4. Compensation and Benefits. During the term of employment, the
Company agrees to pay Employee a base salary and to provide benefits as set
forth in Exhibit A, which is attached hereto and incorporated herein by
reference.
5. Termination by the Company or Employee. The employment of
Employee with the Company may be terminated by any one of the following means,
in which case Employee shall be entitled to such compensation as is described
below:
<PAGE>
A. Mutual Agreement. The Employee's employment may be
terminated by mutual agreement of the parties upon such
terms and conditions as they may agree.
B. For Cause.
(1) The Employee's employment may be terminated by the
Company for cause consisting of one or more of the
reasons specified in Paragraph 5(B)(2)(a) - (e) below;
provided, however, that if the cause of termination is
for a reason specified in Paragraph 5(B)(2)(a) below,
and if in the reasonable judgment of the Board of
Directors of the Company the damage incurred by the
Company as a result of Employee's conduct constituting
cause is damage of a type that is capable of being
substantially reversed and corrected, the Company shall
give Employee thirty (30) days advance notice of the
Company's intention to terminate his employment for
cause and a reasonable opportunity to cure the cause of
the possible termination to the satisfaction of the
Company.
(2) For purposes of this Agreement, the term "cause"
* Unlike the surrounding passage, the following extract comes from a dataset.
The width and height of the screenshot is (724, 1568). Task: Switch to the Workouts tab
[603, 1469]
shall be defined as follows:
(a) Employee's negligence, malfeasance or
misfeasance in the performance of Employee's
duties that can reasonably be expected to have an
adverse impact upon the business and affairs of
the Company, including but not limited to (i)
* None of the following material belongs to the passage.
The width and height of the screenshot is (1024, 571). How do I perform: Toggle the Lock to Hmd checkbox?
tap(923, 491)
failure of Employee to ensure the overall quality
of the Company's loan portfolio is maintained at a
level which is satisfactory to the Board of
Directors of the Company, and (ii) failure of the
Employee to ensure that the Company's loan loss
experience remains at a level which is
satisfactory to the Company's Board of Directors;
(b) Employee's commission of any act constituting
theft, intentional wrongdoing or fraud;
<PAGE>
(c) The conviction of the Employee of a felony
criminal offense in either state or federal court;
(d) Any single act by Employee constituting gross
negligence or which causes material harm to the
reputation, financial condition or property of the
Company; or
(e) The death of Employee during the term of this
Agreement, in which event the Company shall pay to
the estate of the Employee any compensation for
services rendered but unpaid prior to the
Employee's date of death.
(3) The Board of Directors of the Company shall determine,
in its sole discretion, whether any acts and/or
omissions on the part of Employee constitute "cause" as
defined above. Notwithstanding the foregoing, Employee
shall be entitled to arbitrate a finding of the Board of
Directors of "cause" in accordance with Paragraph 9
hereof.
(4) In the event that Company terminates Employee's
employment for cause as defined above, Employee shall be
entitled to be paid his regular salary and benefits up
to the effective date of the termination, but not any
additional compensation.
C. Not for Cause. Employee's employment may be terminated by
-------------
the Company for any reason so long as Employee is given
thirty (30) days advance written notice (or payment in lieu
thereof). In the event of a termination pursuant to this
subparagraph, Employee shall be entitled to payment from
the Company equivalent to the base salary compensation set
forth in this Agreement for the remaining term of the
Agreement or severance pay equal to six (6) months of base
salary payments, whichever is greater.
<PAGE>
D. Employee Resignation. Employee recognizes and understands the
vital role he plays in the Company's development of the
Company, and therefore agrees not to resign from employment
during the initial four-year term of this Agreement except in
the event of his disability. If the Employee resigns in
violation of this commitment, Employee agrees to comply with
the restrictions set forth in Paragraph 6 below.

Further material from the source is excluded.